Comments: Overall, the results are very exciting and suggest that neoadjuvant pembrolizumab has activity in this setting and potential biomarkers associated with pT0 responses were identified. Although pT0 rates as high as almost 40% have been associated with neoadjuvant chemotherapy, a meta-analysis of 10 trials suggests that the pT0 rate from chemotherapy is closer to 27.8%.1 Also this trial required residual disease after transurethral resection of the bladder tumor and so the pT0 rate is even more impressive with pembrolizumab. Finally, the association of improved pT0 rates with DDR mutations, PD-L1 expression, and Rb1 mutations foretells a future where we may be able to more intelligently select patients for neoadjuvant therapies.

However, there are some concerns with the trial. Four patients on the trial suffered unique complications such as ileal anastomosis dehiscence/fistula or ureteral anastomosis dehiscence. This raises a concern about the nature of potential surgical complications if completing immunotherapy 2-3 weeks before surgery. Nevertheless, this is a novel trial and will probably open the door for a randomized neoadjuvant trial of immunotherapy versus chemotherapy prior to radical cystectomy.

Study Title: A Phase I Study of MEDI4736 (Anti-PD-L1 Antibody) in Combination with Tremelimumab (Anti-CTLA-4 Antibody) in Subjects with Advanced Solid Tumors

Clinicaltrials.gov identifier: NCT02261220

Sponsor: Medimmune LLC

Enrollment: 380

Rationale: Anti-PD-(L)-1 antibody therapy has activity and approval as a post-platinum therapy for locally advanced and metastatic urothelial cancer. Anti-CTLA-4 agents are approved as second line therapy for urothelial cancers and may have synergistic activity with anti-PD-(L)-1 antibodies. This trial explores the safety and efficacy of the combination of durvalumab (anti-PD-L1) and tremelimumab (anti-CTLA-4) in the metastatic urothelial cancer cohort of the dose-expansion phase for this phase I study of patients with advanced solid tumors.

Study Design: This is a phase I combination study of durvalumab and tremelimumab for patients with metastatic urothelial cancer that has progressed after 1-2 prior treatments (including cisplatinum). Patients were treated with 4 cycles of concurrent durvalumab and tremelimumab and then treated with durvalumab alone for the remainder of the year.

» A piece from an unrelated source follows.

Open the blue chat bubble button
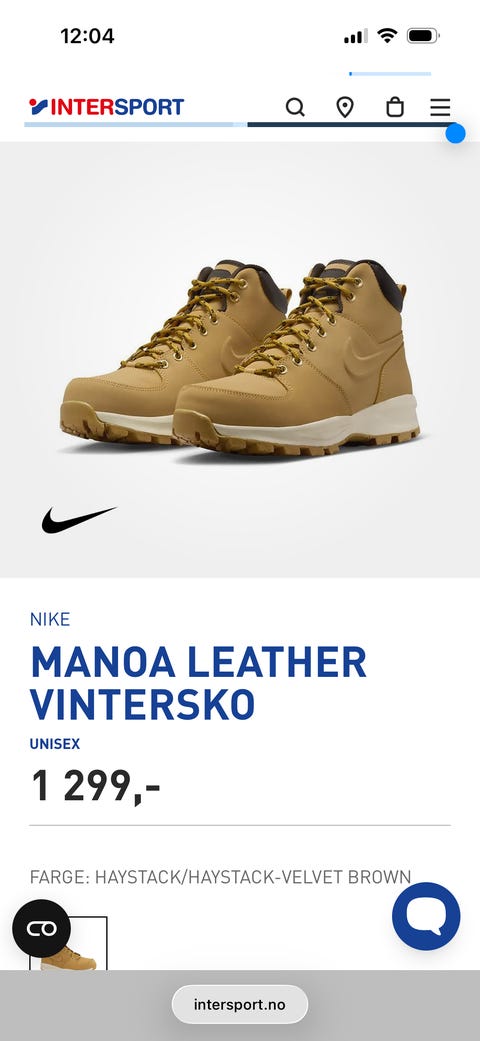 coord(426,916)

Primary endpoints: Overall response rate, progression-free survival, overall survival

Results: A total of 168 patients were analyzed. Overall treatment related adverse events were seen in 75.6% of patients. Pruritus, fatigue, diarrhea, and rash were the most common. However, grade 3 and 4 events were only seen in 28.6% and 0.6% suffered a grade 5 event. The overall response rate (complete and partial responses) was 20.8% for all patients. The response was 29.4% in patients with at least 25% or greater PD-L1 expression in tumor cells and immune cells. The median time to response was 1.8 months and median progression-free survival was 1.9 months. Median overall survival was 9.5 months in all patients. For patients who again had 25% PD-L1 expression, median survival was 18.9 months.

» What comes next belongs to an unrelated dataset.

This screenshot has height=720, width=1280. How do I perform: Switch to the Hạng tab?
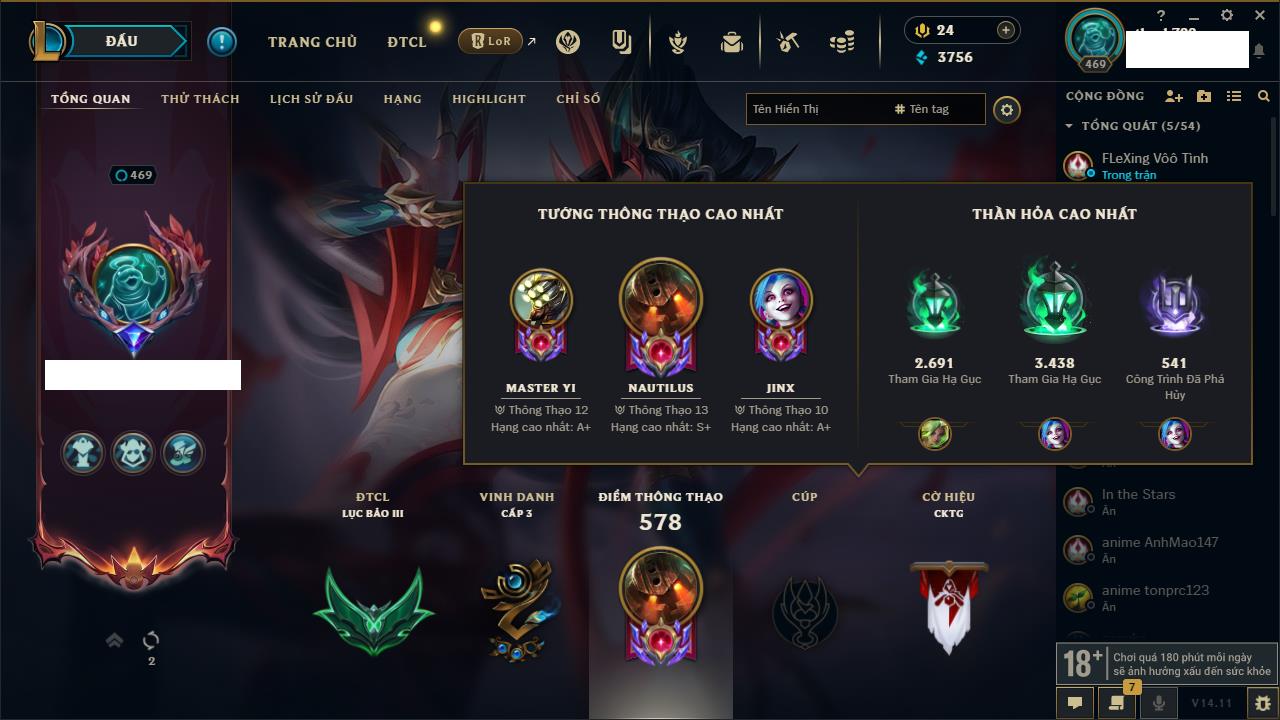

Comments: This trial demonstrates that combination therapy has manageable toxicity. Although efficacy was observed in all patients, it was better in those with 25% PD-L1 expression. Surprisingly, the addition of tremelimumab did not achieve response rates significantly higher than those seen in single agent anti-PD-(L)-1 trials begging the question, “do we really need to add an anti-CTLA4 antibody?”